Batata,
BPL in $ 2 bn mobile merger
The Telegraph June 29, 2001
- BPL
Communications and Birla-AT&T-Tata (Batata)
have made it official they will walk
down the aisle to create Indias mobile
services Goliath worth $ 2 billion.
The announcement was made at a press conference
held in Tiscos board room at Bombay House
by Ratan Tata of the Tata group, Kumar Mangalam
Birla of the Aditya Birla group and Rajeev Chandrashekhar
of BPL Communications.
"We recognise that one of the most important
requirements of this business is scale and size,"
Tata said. He, however, said the management
structure of the company will remain unchanged,
and that all firms will continue to retain their
own identities under a common strategy to be
forged by all partners.
"Local identities will be preserved within
the framework of a common plan. It will remain
so until we have developed a neutral common
brand," he added. There are indications
that a unified brand and corporate identity
will be fashioned gradually.
Kumar Mangalam Birla was upbeat on the merger,
saying he was delighted to see his companys
venture transform into the countrys largest-ever
cellular services company. "Our original
investment has today evolved into the largest
cellular force in the country. This merger accords
the benefits of scale and will take consumer
service to a new high."
The merged entity will have around 18 lakh subscribers
about a quarter of a market that is growing
at a scorching rate and it will be owned
50.68 per cent by Batata and 49.32 by BPL. AT&T,
Birla and Tatas will each have 16.9 per cent.

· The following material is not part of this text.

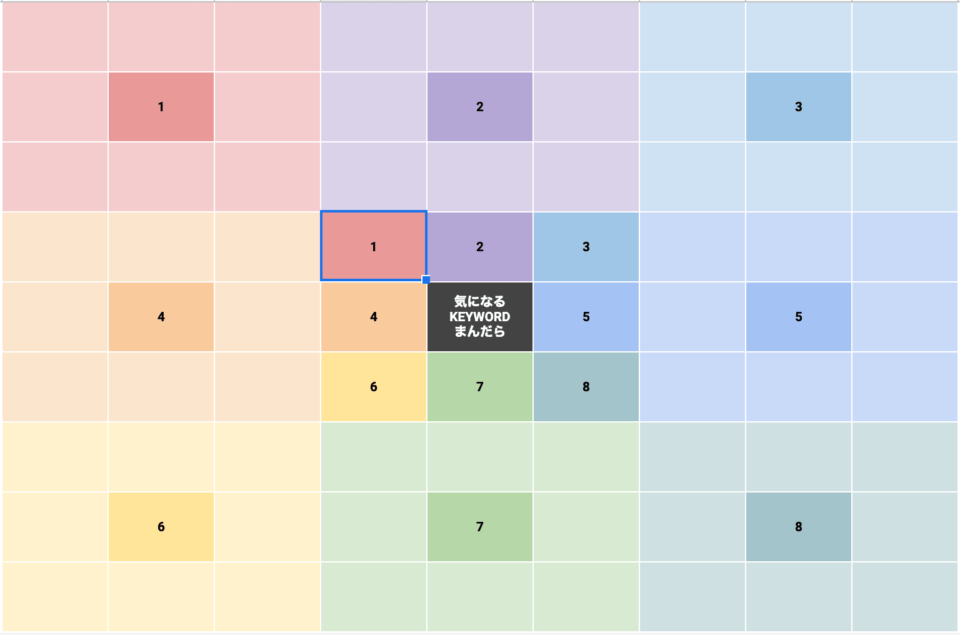960x635 pixels.
Task: Click blue cell 5 adjacent to KEYWORD cell
Action: coord(586,317)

It is expected to result in significant cost
savings, though the partners fought shy of spelling
out figures.
Asked whether the combine would infuse more
funds into the venture, Tata and Birla said
they are open to all options for raising capital.
"We will also be looking at an initial
public offering at an appropriate time,"
Birla told reporters.
Birla-AT&T-Tata is a joint venture between
US telecom giant AT&T and two of the countrys
biggest conglomerates, the Tata and Birla groups.
It runs mobile networks in Maharashtra, Gujarat,
Madhya Pradesh and Andhra Pradesh.
Jordan Roderick, head of AT&Ts international
wireless operations, said the merger combined
strengths of four organisations and would undeniably
provide consumers the best that wireless communications
has to offer in India.
BPL services Mumbai, Maharashtra, Kerala and
Tamil Nadu through BPL Cellular and BPL Mobile
Communications (Mumbai). France Telecom holds
a 26 per cent stake in BPL Mobile while MediaOne,
a US telecom operator snapped up by AT&T
last year, owns 49 per cent of BPL Cellular.
"We are in talks with France Telecom, which
has been supportive, and they are keen to continue
its investment in India."
Chandrasekhar told reporters that BPLs
franchise in Maharashtra has been kept out of
the merger because it cannot hold two licences
in a state under the regulatory norms.
He hinted that operations might have to be sold
off in Maharashtra, where both Batata and BPL
vie for subscribers.
Analysts reckon that the Indian unit of Hong
Kongs Hutchison Telecom, which is BPLs
arch rival in Mumbai, and the Delhi-based telecom
major, Bharti Enterprises, could be interested
because it would give them a slice of the lucrative
Maharashtra market and help them enter the western
region.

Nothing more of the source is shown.